Nos feriados de final de ano foram registrados inúmeros acidentes de carros, envolvendo crianças em rodovias do Paraná

Uso da cadeirinha utilizada de forma correta fomentou discussões nos últimos dias nos noticiários policiais e nas inúmeras ocorrências registradas no período de festas de final ano, onde milhares de carros circularam pelas rodovias paranaense, com inúmeros acidentes, algumas com vítimas fatais, envolvendo motoristas e seus familiares. Segundo dados divulgados pela Polícia Rodoviária Federal (PRF), em 2017, nas rodovias do Paraná foram flagrados 2.025 pais ou responsáveis transportando crianças sem cadeirinha (dados preliminares). Em 2016, haviam sido emitidas 1.301 autuações desse tipo. De acordo com o inspetor rodoviário, Elton Scremin, o uso correto da cadeirinha salva vidas e evita lesões mais graves. “Mesmo quando as crianças fazem manhas para não estarem presas ao cinto, é importante os pais se imporem e o fazerem da maneira correta, porque até numa simples frenagem ou parada de forma brusca a criança poderá ser injetada para frente, ocorrendo lesões e até a morte”, alerta o policial. O empresário Josmar Santana nos conta que tem dois filhos, de quatro e seis anos, que por isso a cadeirinha passou a ser uma peça fixa no seu veículo. “Em algumas viagens até me indispus com minha esposa, quando queria deixar a criança livre do cinto. Pela quantidade de acidentes que presenciamos quase todos os dias, está comprovado a importância do uso correto da cadeira no transporte de crianças”, ressaltou Josmar.

Flagrantes

A nossa reportagem flagrou na última terça-feira (9), um acidente na BR 277, trecho de Guarapuava, envolvendo os veículos Toyota Etios, placa BBR 3407, de Araucária e um veículo Kia Cerato, placa BGU 398, do Paraguai. Onde numa batida frontal o motorista do Etios ficou gravemente ferido, no Kia Cerato estavam um casal do Paraguai e duas crianças nas cadeirinhas. Socorristas e equipe de apoio da concessionária foram enfáticos em afirmar para reportagem que as cadeirinhas teriam salvado a vidas daquelas crianças, pelo impacto e a gravidade do acidente.

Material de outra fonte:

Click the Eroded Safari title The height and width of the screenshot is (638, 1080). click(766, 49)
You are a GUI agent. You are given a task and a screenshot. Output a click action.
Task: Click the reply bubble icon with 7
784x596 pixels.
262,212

Dados do Ministério da Saúde, mostram que o trânsito é a principal causa de morte acidental de meninos e meninas no Brasil. Mais de 1,2 mil crianças morreram nos últimos cinco anos nas rodovias federais vítimas de acidentes de trânsito. A PRF tem promovido constantes campanhas na conscientização quanto à utilização de instrumentos de proteção nos veículos de forma correta.

Infração gravíssima

Classificada como gravíssima pelo Código de Trânsito, a infração custa R$ 293. São sete pontos na carteira de habilitação. E o veículo é retido até a regularização. Crianças com até 1 ano de idade devem ser transportadas no bebê-conforto. Entre 1 e 4 anos, na cadeirinha. Dos 4 aos 7 anos e meio, no assento de elevação. Entre 7 anos e meio e dez anos de idade, a criança pode usar apenas o cinto de segurança, no banco traseiro. Os equipamentos de retenção destinados a crianças devem ter o certificado do Inmetro. Os pais ou responsáveis devem seguir sempre as instruções que constam do manual do fabricante.